REQUIRED TASKS:
• 1. List every username that appears in the Arch Linux discussion thread.
• 2. Give the entries as a Markdown table with the columns Row and Line, one numbered row per line, starting at the first of the entries and ending at the line containing "Bénéficiaires (154, 345)". Skip blank lines and leave the pictures out.

This is my reason. I’ve been using Arch exclusively for a few years, but have used it on and off since 2008. I still don’t consider myself an expert by any means, and I frequently pull the docs and old forum threads to solve issues I run into.

Documentation is the most important deciding factor for me. I didn’t use more fully featured distributions, even if they were “easier” becuase if I can’t look up the answer, and I have to live with something because I don’t know what button to press… I mean you may as well just give me a windows box again.

LeFantome@programming.dev on 21 Apr 17:54 collapse

Arch benefits not just from documentation but from its repo. Whatever you get told you need, it is always a relief to find it waiting there for you already tuned for your distro.

CsXGF8uzUAOh6fqV@lemmy.world on 21 Apr 16:47 next collapse

I like fucking around and finding out. I also don’t like roll backs, real men only roll forwards :)

(don’t take that too seriously please)

bobs_monkey@lemm.ee on 21 Apr 20:37 collapse

Eh since my laptop is primarily for work and running my business, I have two separate base partitions for just such an occasion that I’ll mirror across once I know nothing went stupid. I just can’t afford to be goofing around procrastinating work, and then bork my system when I need to do invoicing and the like.

thenextguy@lemmy.world on 21 Apr 16:48 next collapse

Lack of interest. It doesn’t solve any problems that I have.

atzanteol@sh.itjust.works on 21 Apr 18:35 next collapse

But just think about all the problems you’re not having that you could be solving!

IRQBreaker@startrek.website on 22 Apr 18:38 collapse

Exactly. It solves problems which I don’t have.

Rodneyck@lemm.ee on 21 Apr 17:04 next collapse

Long, LONG, time linux user here, but to answer your question, most general users don’t tinker. They want it to ‘just work,’ which is why Apple, and to a lesser extent Windows, has dumbed everything down and made it proprietary (beyond just the locked in money thing) so users don’t have to think. Plus, support is a big money maker, for the corporations anyway.

DATA TO USE:
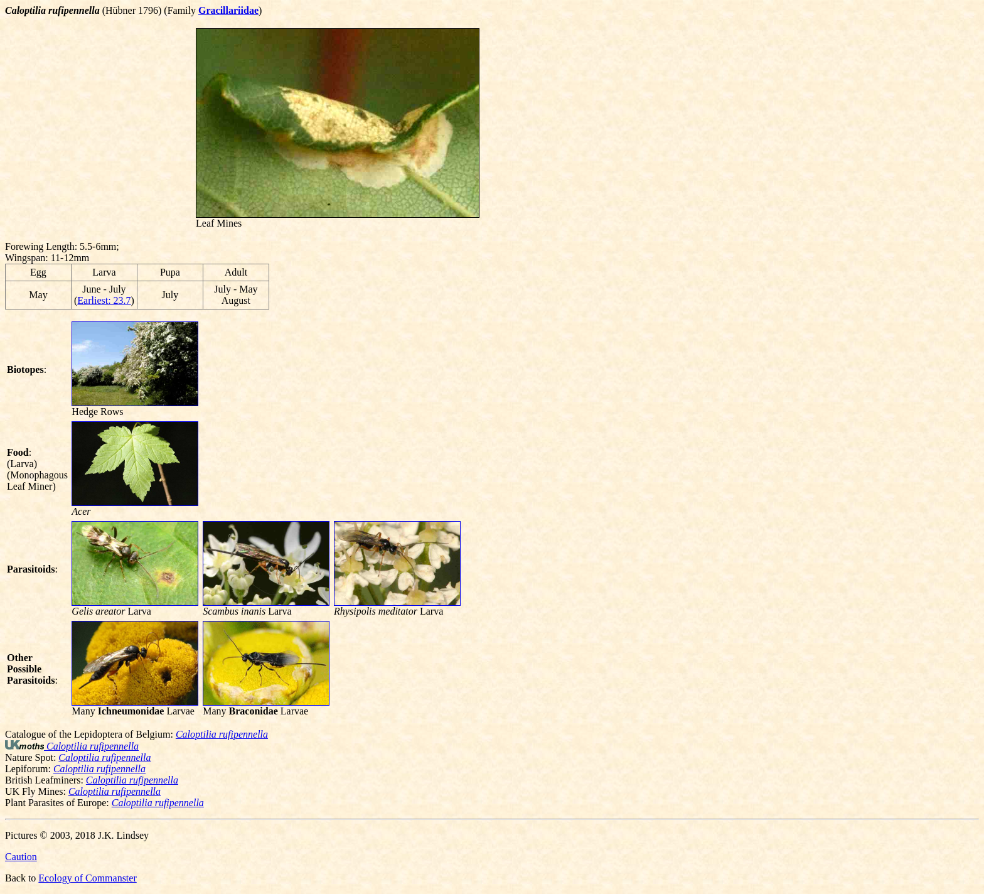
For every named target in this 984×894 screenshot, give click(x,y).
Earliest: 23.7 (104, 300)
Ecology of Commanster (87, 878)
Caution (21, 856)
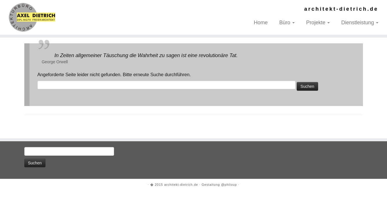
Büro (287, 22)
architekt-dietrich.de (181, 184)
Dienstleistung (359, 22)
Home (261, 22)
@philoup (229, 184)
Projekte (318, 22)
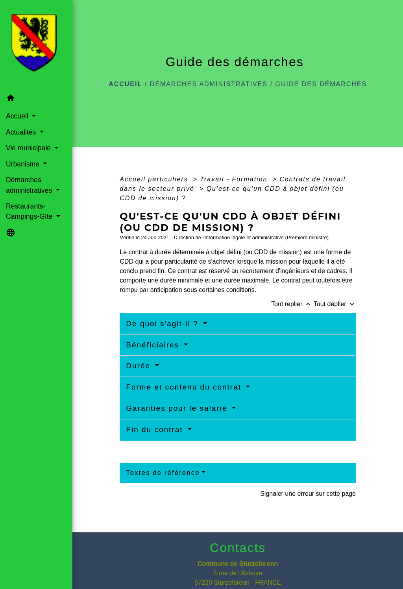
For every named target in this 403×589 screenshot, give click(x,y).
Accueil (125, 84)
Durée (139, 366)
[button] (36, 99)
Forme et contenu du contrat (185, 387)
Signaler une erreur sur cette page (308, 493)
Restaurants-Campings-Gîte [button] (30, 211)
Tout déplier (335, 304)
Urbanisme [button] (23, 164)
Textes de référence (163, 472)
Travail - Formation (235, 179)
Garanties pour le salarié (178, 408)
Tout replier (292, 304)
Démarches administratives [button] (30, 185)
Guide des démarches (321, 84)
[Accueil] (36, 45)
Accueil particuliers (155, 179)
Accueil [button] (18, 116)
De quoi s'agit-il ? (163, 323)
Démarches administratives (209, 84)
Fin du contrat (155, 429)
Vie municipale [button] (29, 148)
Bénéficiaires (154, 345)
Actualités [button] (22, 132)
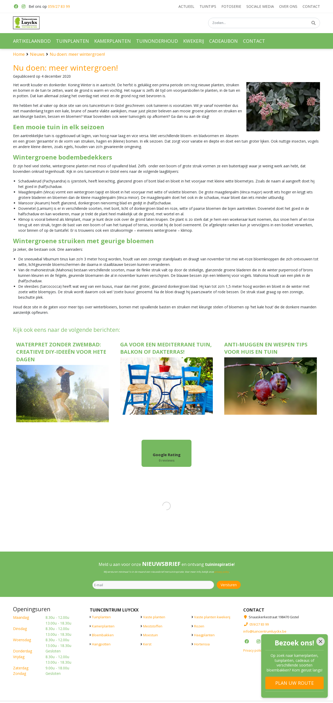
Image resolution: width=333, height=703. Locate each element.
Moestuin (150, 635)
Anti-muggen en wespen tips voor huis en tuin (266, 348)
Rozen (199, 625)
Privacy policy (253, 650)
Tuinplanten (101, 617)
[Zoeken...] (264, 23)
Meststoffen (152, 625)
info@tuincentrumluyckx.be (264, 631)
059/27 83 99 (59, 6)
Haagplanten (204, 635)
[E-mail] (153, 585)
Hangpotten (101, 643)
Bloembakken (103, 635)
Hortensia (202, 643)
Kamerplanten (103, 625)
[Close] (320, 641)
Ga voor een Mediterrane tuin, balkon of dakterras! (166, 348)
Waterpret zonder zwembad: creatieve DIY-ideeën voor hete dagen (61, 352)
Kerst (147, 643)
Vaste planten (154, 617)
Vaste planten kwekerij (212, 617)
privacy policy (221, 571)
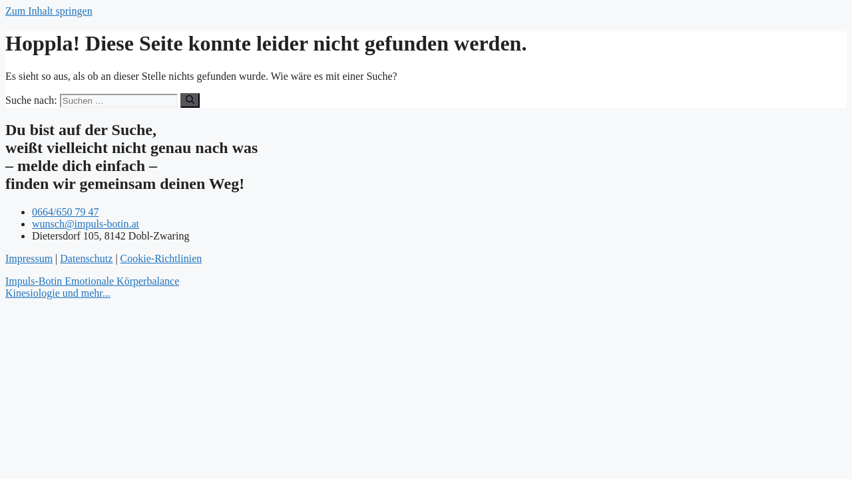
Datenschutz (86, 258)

ANSWERS TO THE TASKS:
• 1.
- LeFantome@programming.dev
- CsXGF8uzUAOh6fqV@lemmy.world
- bobs_monkey@lemm.ee
- thenextguy@lemmy.world
- atzanteol@sh.itjust.works
- IRQBreaker@startrek.website
- Rodneyck@lemm.ee

• 2.
| Row | Line |
|---|---|
| 1 | For every named target in this 984×894 screenshot, give click(x,y). |
| 2 | Earliest: 23.7 (104, 300) |
| 3 | Ecology of Commanster (87, 878) |
| 4 | Caution (21, 856) |
| 5 | Büro (287, 22) |
| 6 | architekt-dietrich.de (181, 184) |
| 7 | Dienstleistung (359, 22) |
| 8 | Home (261, 22) |
| 9 | @philoup (229, 184) |
| 10 | Projekte (318, 22) |
| 11 | For every named target in this 403×589 screenshot, give click(x,y). |
| 12 | Accueil (125, 84) |
| 13 | Durée (139, 366) |
| 14 | [button] (36, 99) |
| 15 | Forme et contenu du contrat (185, 387) |
| 16 | Signaler une erreur sur cette page (308, 493) |
| 17 | Restaurants-Campings-Gîte [button] (30, 211) |
| 18 | Tout déplier (335, 304) |
| 19 | Urbanisme [button] (23, 164) |
| 20 | Textes de référence (163, 472) |
| 21 | Travail - Formation (235, 179) |
| 22 | Garanties pour le salarié (178, 408) |
| 23 | Tout replier (292, 304) |
| 24 | Démarches administratives [button] (30, 185) |
| 25 | Guide des démarches (321, 84) |
| 26 | [Accueil] (36, 45) |
| 27 | Accueil particuliers (155, 179) |
| 28 | Accueil [button] (18, 116) |
| 29 | De quoi s'agit-il ? (163, 323) |
| 30 | Démarches administratives (209, 84) |
| 31 | Fin du contrat (155, 429) |
| 32 | Vie municipale [button] (29, 148) |
| 33 | Bénéficiaires (154, 345) |